` Few seem to have considered what the word ‘freedom’ actually implies. To be fully free would require us to more than somehow survive escape from our bodies, but to also ward off the strictures imposed by time, such as past and present, the future, a heritage, a history… Space would pose no problem were it not so full of things we’d have to go around, already posing a limitation to our freedom.
` We can see how there can be no such thing as perfect freedom for as long as there’s existence, and can guess that very few of us want to do away with that, so we have to accept that freedom will always have limitations. We also have to realize that to proclaim ‘freedom’, by itself, without a qualifier the way politicians do, has no meaning. We say, “We are free.” When some of us are freer than others, how does that mean anything?
` Let us resume embodiment, put time and space back in order, and have a quick look at this. By now, it must be more obvious that freedom cannot be perfect, but must always involve a compromise between ourselves and the nature of our constraints. Freedom, then, must be qualified to be meaningful.

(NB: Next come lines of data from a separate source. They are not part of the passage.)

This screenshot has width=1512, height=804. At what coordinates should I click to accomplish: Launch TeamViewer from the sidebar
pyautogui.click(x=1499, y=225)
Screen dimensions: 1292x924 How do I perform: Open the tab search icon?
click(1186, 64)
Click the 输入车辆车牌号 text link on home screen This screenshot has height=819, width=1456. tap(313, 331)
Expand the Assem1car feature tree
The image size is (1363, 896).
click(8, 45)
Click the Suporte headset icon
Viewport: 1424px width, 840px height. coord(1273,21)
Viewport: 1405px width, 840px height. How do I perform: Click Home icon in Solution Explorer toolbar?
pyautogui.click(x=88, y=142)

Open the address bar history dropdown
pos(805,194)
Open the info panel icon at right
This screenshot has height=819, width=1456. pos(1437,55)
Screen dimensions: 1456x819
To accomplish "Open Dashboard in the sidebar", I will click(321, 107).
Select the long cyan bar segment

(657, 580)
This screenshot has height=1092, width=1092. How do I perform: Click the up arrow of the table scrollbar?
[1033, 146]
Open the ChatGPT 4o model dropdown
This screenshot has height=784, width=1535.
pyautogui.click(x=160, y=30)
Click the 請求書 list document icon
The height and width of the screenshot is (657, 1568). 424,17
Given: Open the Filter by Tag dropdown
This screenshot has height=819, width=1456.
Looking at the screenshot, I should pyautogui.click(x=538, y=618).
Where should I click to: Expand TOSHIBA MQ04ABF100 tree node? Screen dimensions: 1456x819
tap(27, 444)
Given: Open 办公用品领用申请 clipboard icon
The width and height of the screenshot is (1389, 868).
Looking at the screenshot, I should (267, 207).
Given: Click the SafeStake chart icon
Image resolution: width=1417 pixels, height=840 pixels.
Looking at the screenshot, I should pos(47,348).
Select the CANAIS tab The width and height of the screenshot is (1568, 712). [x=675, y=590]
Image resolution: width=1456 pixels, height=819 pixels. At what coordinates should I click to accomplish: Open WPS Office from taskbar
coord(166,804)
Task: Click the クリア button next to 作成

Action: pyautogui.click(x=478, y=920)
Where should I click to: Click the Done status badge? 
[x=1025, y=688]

` We generally accept our natural constraints and work to overcome those we can’t endure: we are limited to occupy only one place at any instant, and accept that; we cannot fly, but designed machines to lift and transport us by the hundreds; we cannot see faraway events, and so designed many machines to carry desired images to us to be viewed now, or at our future convenience. Those tools, and more, enhance our freedoms and can increase our accomplishments.
` We are some ways constrained by our nature as a social animal, without which our species would have suffered an early extinction. Our highly sexual nature, though limited (except on odd occasions) to one child per birth, enabled somewhat rapid increase in population and expansion around the globe. So, with all that constraint-overcoming talent at our disposal, why must freedom remain such a problem?
` That arose from our social nature. As we became numerous, the various tribes developed rules of behavior, and punished those who broke them. As time passed and populations increased, tribes began infringing on each other’s territories and resources. Area governments developed in various ways to deal with that problem and punish the lone marauders banished from their tribes.
` Such governments were usually an arm of the religions that developed to deal with all the spirits thought to inhabit all kinds of places in those times. As polytheism morphed into monotheism, religion showed itself to be a cruel master by producing the Dark Age while imposing rules against actions that could never be shown to in any way endanger our specie’s safe survival. Religion-run government became a greater threat to humanity than those threats its purpose was to defeat.
` The split between government and religion was made to prevent that kind of inhumanity from ever occurring again. In the USA and most other countries, that split is incomplete and erratically applied. For so long as that stays true, only some can justify a claim to freedom. Those who feel satisfied with their circumstances are normally apathetic and often defend the status quo. Those who feel the ongoing effects of injustice are left to recruit help to gain the numbers required to have any effect. That is not a good system for dealing with a deficiency supposed to not exist.